Single Node + TypeScript package; the dashboard is a Vite/React app served by the engine. Rules and
risk weights are editable **YAML data**, not code (`rules/`

).

Cerberus is a **runtime gateway on the tool boundary**. It's strongest at secret-exfiltration
prevention and as a permission chokepoint. Because it sees tool calls (not the LLM prompt), it catches
the *exploitation* of a prompt injection — not the injection itself — and it does **not** cover
data-pipeline / RAG poisoning. The exfil match is high-confidence but not airtight (novel secret formats,
split-across-calls encoding). Honest defaults over false guarantees.

No external API, no API key, nothing leaves the machine. The optional injection model
([ @cerberussec/injection-model](/Adirdabush1/cerberus/blob/main/packages/injection-model), ProtectAI DeBERTa, Apache-2.0) upgrades
the built-in heuristic classifier; install it only if you want it.

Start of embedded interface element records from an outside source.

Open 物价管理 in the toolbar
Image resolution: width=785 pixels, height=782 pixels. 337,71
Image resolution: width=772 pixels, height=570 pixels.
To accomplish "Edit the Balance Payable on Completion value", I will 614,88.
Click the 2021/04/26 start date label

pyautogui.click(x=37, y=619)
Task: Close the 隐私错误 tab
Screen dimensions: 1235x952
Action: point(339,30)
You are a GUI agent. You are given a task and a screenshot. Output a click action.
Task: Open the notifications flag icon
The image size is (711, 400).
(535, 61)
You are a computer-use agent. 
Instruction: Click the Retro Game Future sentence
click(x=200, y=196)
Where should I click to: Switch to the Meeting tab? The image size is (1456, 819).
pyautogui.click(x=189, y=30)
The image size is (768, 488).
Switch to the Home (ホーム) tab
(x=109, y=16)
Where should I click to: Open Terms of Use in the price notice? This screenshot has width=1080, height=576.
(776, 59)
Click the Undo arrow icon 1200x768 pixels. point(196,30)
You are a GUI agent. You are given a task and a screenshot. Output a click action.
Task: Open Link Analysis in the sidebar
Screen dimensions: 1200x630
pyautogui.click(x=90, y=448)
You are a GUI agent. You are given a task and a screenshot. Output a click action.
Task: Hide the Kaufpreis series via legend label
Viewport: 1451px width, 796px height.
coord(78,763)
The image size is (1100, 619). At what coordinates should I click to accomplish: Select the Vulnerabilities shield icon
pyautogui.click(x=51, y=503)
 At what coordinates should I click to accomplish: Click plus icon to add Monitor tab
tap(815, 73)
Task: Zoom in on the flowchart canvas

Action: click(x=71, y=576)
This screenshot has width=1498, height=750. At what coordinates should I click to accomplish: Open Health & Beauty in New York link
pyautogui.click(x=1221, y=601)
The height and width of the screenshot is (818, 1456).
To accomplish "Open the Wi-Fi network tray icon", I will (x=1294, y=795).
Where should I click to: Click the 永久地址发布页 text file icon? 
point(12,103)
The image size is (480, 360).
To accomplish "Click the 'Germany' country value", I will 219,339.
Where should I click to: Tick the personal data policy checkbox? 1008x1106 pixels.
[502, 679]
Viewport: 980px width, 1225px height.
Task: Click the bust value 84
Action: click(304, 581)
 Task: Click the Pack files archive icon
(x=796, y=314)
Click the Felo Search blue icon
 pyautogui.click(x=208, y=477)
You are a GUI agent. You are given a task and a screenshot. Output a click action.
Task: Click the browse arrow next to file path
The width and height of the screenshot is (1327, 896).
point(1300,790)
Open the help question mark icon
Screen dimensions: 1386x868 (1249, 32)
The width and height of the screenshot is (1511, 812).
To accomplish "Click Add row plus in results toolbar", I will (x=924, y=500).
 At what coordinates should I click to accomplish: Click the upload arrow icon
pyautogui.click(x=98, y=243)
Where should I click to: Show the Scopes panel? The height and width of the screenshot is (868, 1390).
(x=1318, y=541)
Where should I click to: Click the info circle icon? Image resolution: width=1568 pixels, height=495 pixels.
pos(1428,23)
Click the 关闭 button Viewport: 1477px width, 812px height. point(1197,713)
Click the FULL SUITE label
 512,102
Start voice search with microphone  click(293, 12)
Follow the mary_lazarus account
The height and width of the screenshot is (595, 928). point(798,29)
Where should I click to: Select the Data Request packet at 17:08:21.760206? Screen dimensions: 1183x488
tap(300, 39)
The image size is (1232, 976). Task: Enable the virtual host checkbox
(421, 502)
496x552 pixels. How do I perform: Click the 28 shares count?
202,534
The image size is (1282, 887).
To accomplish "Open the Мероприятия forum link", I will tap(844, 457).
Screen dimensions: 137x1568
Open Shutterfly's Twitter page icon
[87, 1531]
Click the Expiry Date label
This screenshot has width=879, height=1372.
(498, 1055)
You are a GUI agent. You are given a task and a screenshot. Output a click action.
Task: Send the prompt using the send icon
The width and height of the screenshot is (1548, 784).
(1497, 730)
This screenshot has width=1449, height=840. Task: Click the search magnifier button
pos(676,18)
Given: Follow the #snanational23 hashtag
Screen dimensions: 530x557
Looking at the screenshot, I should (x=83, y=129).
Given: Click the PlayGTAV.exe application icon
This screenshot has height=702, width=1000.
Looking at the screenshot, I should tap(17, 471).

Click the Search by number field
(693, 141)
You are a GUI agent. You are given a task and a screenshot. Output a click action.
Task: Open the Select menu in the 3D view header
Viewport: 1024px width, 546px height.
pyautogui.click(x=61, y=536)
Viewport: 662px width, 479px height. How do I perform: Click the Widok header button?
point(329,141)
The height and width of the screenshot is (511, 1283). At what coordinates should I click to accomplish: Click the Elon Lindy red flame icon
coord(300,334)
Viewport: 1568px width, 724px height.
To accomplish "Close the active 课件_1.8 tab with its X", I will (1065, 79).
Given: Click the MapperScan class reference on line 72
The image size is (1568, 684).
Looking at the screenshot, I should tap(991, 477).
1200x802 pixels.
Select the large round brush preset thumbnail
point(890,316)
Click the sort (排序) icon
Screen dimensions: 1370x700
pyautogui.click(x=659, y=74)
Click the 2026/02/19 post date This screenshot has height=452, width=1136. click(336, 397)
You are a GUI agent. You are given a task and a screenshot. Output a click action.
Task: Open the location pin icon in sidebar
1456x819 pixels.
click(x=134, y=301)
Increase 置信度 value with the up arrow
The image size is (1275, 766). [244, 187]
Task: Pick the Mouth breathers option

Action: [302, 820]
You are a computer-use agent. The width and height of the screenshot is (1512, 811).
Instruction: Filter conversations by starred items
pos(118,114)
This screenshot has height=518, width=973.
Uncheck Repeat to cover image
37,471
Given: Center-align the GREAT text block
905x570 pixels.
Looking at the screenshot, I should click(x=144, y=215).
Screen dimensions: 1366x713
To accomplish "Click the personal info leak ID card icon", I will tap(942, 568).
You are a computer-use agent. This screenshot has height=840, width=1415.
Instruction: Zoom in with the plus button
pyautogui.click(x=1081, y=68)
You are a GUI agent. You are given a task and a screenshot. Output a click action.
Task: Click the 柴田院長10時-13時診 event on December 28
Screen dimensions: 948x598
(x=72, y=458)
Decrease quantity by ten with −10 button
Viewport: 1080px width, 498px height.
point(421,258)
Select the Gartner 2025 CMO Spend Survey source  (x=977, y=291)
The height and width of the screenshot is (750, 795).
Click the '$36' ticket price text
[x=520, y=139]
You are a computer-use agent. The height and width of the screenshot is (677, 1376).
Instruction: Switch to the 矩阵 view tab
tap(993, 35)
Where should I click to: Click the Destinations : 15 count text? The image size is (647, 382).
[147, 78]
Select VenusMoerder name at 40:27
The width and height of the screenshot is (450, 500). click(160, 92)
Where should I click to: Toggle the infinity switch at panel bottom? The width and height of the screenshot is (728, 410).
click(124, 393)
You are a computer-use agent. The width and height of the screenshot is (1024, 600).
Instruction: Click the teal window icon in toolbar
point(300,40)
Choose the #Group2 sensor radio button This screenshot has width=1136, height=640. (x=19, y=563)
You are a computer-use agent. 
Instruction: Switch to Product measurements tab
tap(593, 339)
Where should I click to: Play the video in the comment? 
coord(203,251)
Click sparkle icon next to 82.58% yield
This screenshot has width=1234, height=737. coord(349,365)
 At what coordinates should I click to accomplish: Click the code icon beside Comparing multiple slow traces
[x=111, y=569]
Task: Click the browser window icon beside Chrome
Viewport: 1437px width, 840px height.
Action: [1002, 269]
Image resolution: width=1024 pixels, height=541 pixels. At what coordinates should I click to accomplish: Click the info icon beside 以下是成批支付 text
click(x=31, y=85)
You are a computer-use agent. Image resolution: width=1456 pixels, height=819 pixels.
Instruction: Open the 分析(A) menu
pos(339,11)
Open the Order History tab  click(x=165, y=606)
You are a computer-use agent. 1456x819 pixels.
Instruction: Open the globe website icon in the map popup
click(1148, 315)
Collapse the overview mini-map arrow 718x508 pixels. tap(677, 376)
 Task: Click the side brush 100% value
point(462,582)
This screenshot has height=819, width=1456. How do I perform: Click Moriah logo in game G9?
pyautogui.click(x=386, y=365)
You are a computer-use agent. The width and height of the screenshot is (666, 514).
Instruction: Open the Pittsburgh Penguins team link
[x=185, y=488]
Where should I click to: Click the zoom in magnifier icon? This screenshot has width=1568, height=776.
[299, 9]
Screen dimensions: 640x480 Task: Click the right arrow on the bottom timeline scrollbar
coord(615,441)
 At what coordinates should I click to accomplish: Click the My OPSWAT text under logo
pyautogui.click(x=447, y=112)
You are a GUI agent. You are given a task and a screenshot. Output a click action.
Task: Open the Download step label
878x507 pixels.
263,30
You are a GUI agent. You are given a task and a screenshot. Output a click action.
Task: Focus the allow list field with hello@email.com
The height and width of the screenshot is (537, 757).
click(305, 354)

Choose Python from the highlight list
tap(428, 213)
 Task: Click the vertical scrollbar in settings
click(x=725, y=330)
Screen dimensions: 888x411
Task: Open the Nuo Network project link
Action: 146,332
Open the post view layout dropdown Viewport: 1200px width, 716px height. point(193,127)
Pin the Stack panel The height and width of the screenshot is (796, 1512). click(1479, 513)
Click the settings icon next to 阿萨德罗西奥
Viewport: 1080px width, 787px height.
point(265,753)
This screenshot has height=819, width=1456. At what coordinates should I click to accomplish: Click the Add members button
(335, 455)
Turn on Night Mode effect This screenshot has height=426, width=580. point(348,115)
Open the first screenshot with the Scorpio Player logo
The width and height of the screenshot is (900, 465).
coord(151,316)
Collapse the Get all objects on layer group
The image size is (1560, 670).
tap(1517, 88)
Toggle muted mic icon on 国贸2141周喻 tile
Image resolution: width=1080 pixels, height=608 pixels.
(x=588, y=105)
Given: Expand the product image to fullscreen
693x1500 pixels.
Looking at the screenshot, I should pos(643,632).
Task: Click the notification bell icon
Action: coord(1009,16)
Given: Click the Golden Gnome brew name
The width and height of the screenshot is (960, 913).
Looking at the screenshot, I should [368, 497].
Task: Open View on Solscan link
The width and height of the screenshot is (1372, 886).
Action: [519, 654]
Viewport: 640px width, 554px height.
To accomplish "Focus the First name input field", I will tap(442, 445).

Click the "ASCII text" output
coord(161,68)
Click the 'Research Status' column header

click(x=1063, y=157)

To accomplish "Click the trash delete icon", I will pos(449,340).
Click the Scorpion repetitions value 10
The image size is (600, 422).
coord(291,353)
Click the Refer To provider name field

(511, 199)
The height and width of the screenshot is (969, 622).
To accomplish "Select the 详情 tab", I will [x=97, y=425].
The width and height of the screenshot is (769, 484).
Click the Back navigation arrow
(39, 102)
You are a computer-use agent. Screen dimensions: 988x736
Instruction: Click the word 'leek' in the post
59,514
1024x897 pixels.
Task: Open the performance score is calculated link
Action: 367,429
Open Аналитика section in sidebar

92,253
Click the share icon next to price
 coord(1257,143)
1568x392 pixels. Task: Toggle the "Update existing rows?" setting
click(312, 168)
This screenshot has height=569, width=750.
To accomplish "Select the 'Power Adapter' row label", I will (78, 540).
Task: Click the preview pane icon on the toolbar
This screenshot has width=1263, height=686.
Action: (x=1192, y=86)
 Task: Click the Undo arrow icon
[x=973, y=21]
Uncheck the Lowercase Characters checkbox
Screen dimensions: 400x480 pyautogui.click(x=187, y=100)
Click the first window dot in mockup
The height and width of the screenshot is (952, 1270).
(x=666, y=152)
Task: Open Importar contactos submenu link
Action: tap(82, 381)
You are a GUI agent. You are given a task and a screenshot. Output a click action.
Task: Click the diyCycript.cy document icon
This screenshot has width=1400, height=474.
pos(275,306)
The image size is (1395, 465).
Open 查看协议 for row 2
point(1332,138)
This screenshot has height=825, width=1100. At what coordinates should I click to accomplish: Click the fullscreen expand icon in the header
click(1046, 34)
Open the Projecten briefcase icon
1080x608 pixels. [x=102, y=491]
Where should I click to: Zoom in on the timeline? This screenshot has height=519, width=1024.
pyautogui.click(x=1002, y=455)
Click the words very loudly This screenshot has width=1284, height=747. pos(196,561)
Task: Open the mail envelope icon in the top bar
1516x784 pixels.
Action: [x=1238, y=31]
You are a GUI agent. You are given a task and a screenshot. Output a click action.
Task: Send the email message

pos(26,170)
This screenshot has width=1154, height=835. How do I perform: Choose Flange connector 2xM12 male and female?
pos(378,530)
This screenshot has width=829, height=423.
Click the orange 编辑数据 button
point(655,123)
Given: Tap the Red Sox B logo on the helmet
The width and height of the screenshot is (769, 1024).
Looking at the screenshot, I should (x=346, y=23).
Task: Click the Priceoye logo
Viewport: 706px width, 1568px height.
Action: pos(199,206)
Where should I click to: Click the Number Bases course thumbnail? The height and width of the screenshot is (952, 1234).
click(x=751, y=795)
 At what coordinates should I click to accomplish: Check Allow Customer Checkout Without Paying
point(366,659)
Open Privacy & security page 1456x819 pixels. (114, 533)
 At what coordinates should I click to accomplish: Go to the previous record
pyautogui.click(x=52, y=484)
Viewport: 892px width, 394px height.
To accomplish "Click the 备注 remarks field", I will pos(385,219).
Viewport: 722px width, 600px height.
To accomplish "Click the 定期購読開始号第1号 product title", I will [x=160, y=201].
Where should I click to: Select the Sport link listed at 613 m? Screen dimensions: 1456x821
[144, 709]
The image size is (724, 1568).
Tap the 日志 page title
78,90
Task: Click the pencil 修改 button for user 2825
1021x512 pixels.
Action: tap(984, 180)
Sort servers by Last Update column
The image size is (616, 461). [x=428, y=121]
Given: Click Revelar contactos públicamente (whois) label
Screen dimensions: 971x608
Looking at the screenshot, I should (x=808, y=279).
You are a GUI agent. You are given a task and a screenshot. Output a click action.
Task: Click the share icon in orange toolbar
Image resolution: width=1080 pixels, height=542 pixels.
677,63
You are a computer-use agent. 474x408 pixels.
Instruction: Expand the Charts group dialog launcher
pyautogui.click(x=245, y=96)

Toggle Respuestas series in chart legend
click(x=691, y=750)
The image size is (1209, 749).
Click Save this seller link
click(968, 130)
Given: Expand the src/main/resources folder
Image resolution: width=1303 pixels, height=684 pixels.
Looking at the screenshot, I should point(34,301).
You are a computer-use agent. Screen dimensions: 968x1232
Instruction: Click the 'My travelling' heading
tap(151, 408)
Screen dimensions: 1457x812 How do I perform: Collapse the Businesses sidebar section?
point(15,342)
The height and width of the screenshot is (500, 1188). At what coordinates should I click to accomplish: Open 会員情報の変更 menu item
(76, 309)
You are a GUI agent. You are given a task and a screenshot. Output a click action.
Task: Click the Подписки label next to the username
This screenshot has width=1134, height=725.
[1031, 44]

The core is OSS-clean
(Apache/MIT-compatible deps); Meta Prompt-Guard is deliberately kept out of core (Llama license).

```
# from a clone: install (root + dashboard are separate npm projects) and build
npm install && npm --prefix dashboard install
npm run build             # compile the engine (tsc → dist) + dashboard (vite → dashboard/dist)

npm run engine            # run from source via tsx (dev)
npm run typecheck
npm run test:behavioral && npm run test:content && npm run test:injection && npm run test:risk \
  && npm run test:init && npm run test:projector && npm run test:audit && npm run test:notify \
  && npm run test:security && npm run test:policy && npm run test:adapters
npm run e2e:behavioral && npm run e2e:content && npm run e2e:injection && npm run e2e:risk
```

See `PLAN.md`

for milestones and `brainstorms/`

for the design records behind each decision.